Segment Start: Source data

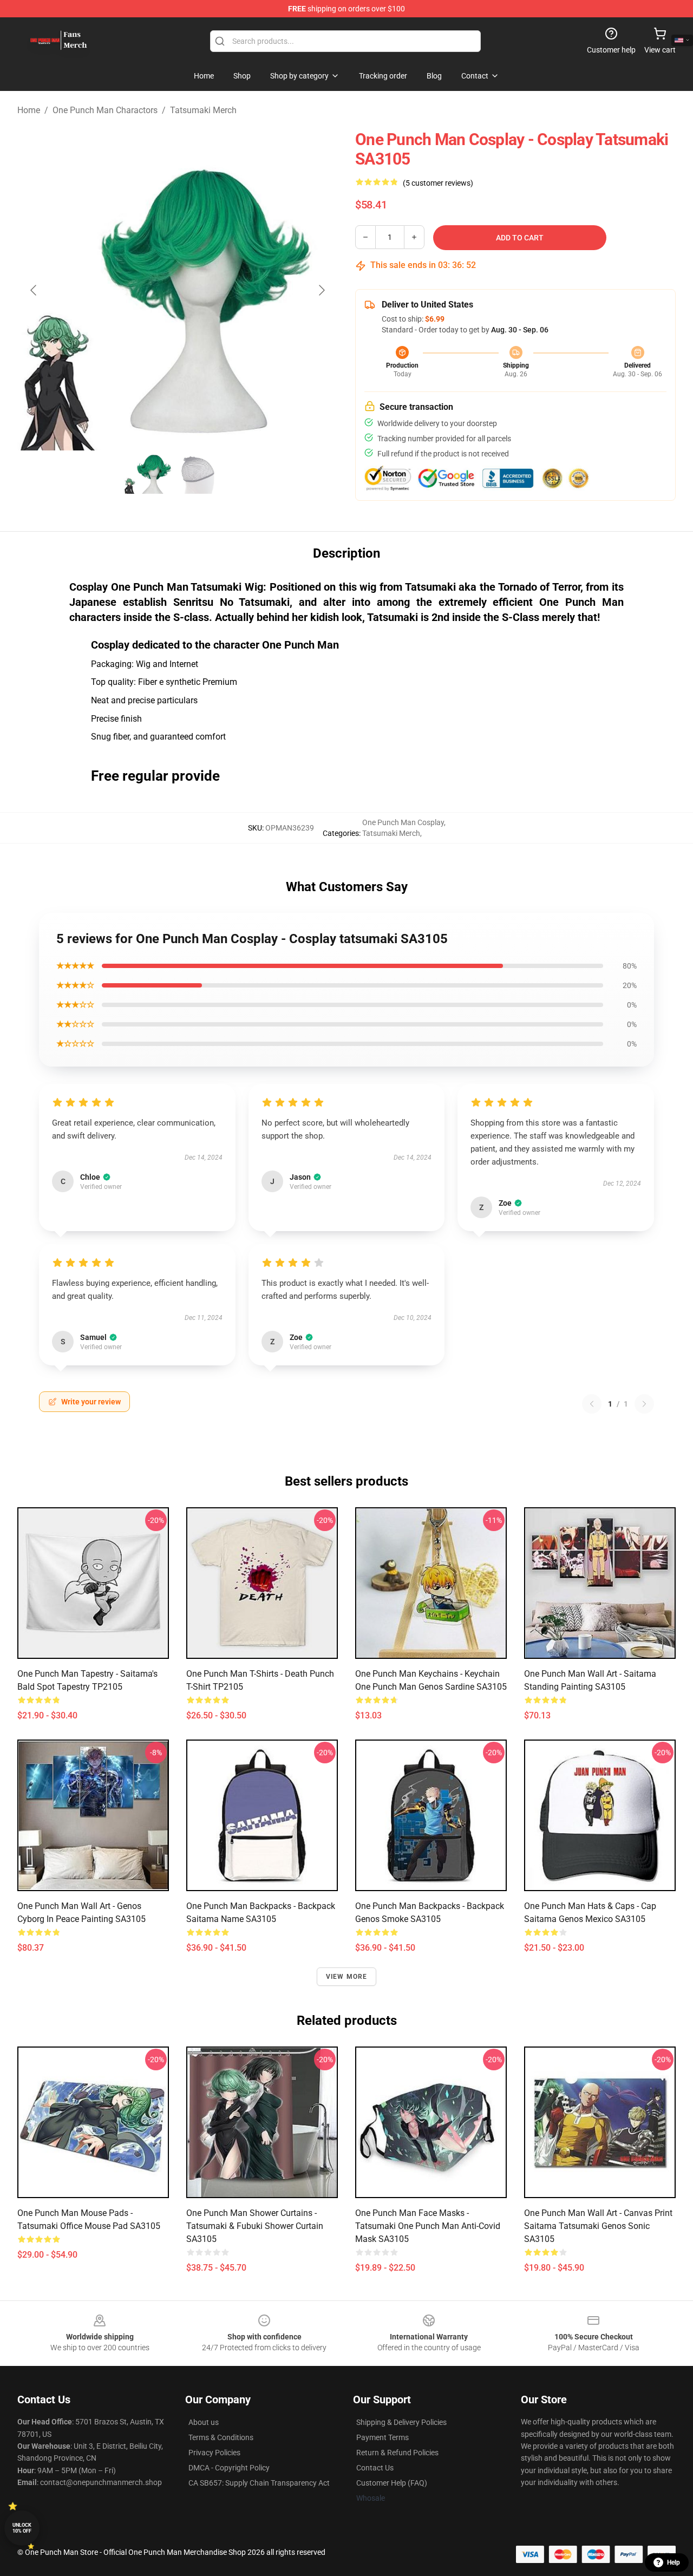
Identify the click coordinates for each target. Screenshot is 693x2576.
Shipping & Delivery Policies (401, 2422)
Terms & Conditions (220, 2437)
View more (347, 1976)
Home (28, 110)
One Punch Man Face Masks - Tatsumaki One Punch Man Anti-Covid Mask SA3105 (427, 2226)
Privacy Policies (214, 2452)
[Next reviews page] (644, 1404)
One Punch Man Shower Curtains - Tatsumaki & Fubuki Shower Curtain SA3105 (254, 2226)
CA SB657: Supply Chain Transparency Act (259, 2483)
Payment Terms (382, 2437)
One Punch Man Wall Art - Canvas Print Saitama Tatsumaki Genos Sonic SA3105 (598, 2226)
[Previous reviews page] (592, 1404)
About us (203, 2422)
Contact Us (375, 2467)
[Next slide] (321, 290)
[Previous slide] (34, 290)
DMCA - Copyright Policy (229, 2467)
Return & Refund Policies (397, 2452)
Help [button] (673, 2562)
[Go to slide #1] (149, 474)
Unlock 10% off (21, 2528)
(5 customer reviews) (438, 183)
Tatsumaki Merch (203, 110)
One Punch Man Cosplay (403, 822)
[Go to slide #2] (206, 474)
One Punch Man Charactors (105, 110)
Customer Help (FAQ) (391, 2483)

Segment End: Source data

• [What is expected]: Every line above that holds the word "Punch" should be copied out.

• [Task output]:
One Punch Man Face Masks - Tatsumaki One Punch Man Anti-Covid Mask SA3105 (427, 2226)
One Punch Man Shower Curtains - Tatsumaki & Fubuki Shower Curtain SA3105 (254, 2226)
One Punch Man Wall Art - Canvas Print Saitama Tatsumaki Genos Sonic SA3105 (598, 2226)
One Punch Man Cosplay (403, 822)
One Punch Man Charactors (105, 110)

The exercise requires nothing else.